The crash of a Buddha Air flight in Nepal on Sunday has left all 19 people on board dead.

The small tourist plane was making an hour-long sightseeing tour of Mount Everest, and went down on its return to Katmandu, the Nepalese capital. The passengers included two Americas, one Japanese man and 10 Indians -- two from UNICEF-Nepal and eight who were taking a break from a business trip.

The airport lost contact with the plane at 7:31am and the crash took place soon after. All 19 persons on board including three crew members have died, said an employee of the rescue coordination center, according to The Hindustan Times.

The two Americans have been identified as Andrew Wade and Natalie Neilan. Further details have yet to be disclosed.
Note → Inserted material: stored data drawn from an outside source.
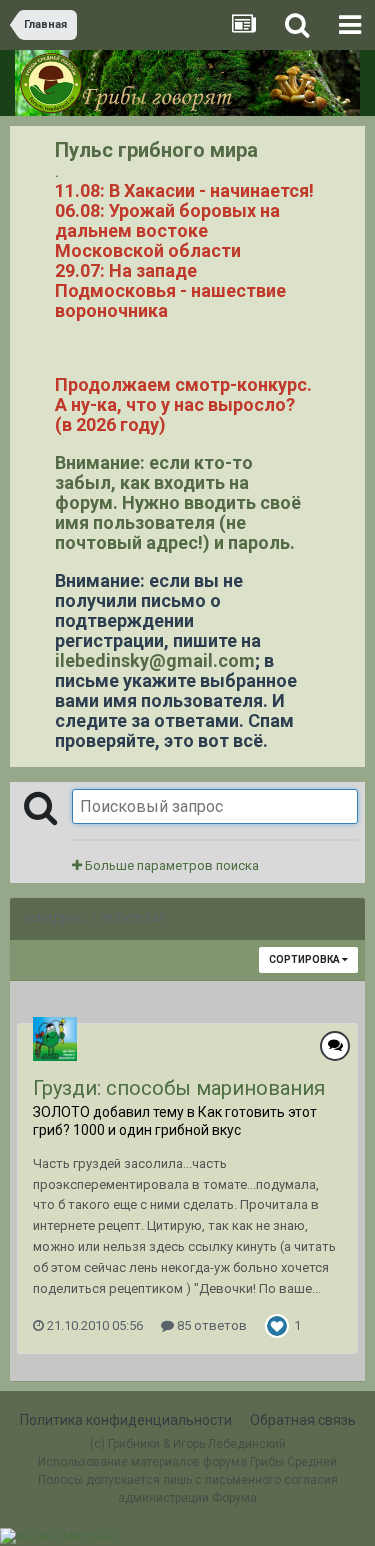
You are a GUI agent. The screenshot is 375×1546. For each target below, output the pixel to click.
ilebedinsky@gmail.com (155, 660)
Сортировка (305, 959)
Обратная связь (303, 1420)
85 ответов (210, 1325)
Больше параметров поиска (170, 865)
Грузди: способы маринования (179, 1088)
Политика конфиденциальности (126, 1420)
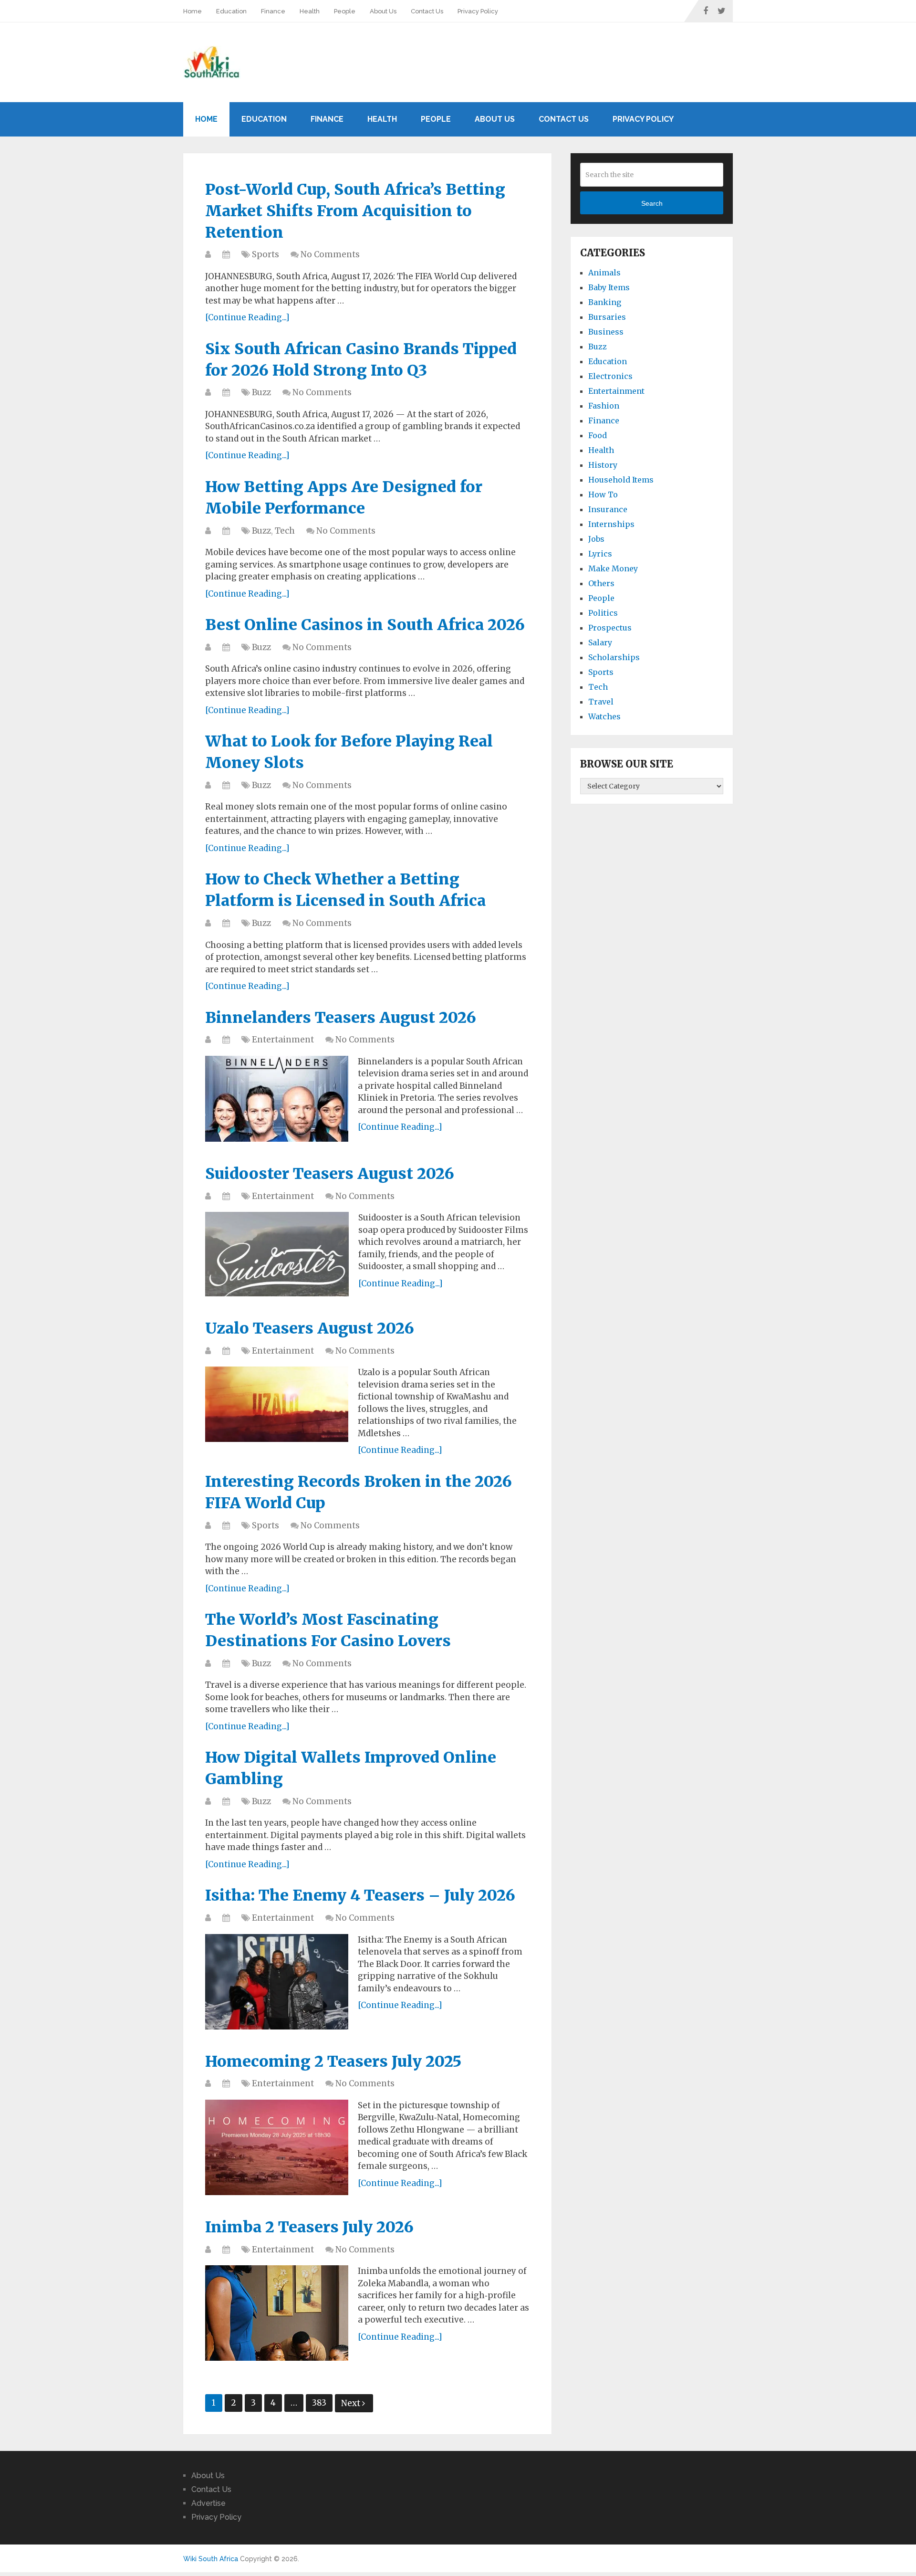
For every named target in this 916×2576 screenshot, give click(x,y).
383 (319, 2402)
On Sunday, the Beechcraft 1900D propeller plane was heading toward Tribhuwan International Airport in Katmandu in foggy, low-visibility conditions. According to eye-witnesses, the plane hit the roof of a house in Bisankunarayan village, about 18 miles south of the capital

Eighteen of the passengers were killed instantly, while one died on the way to a hospital.

The Beechcraft 1900D was manufactured by Raytheon Aircraft from 1982 to 2002. Since its introduction, there have been 17 major Beechcraft 1900D crashes, nine of which occurred after the plane was taken off the assembly line. The plane can hold up to 21 people, flight crew included, and on two occasions all 21 people perished in a crash.

The first was in 1995, when an Air St. Martin plane crashed into a mountain in Haiti. The second occurred in January 2003, when a US Airways Express operated Beechcraft 1900D crashed into a hanger and burst into flames at the Charlotte/Douglas International Airport.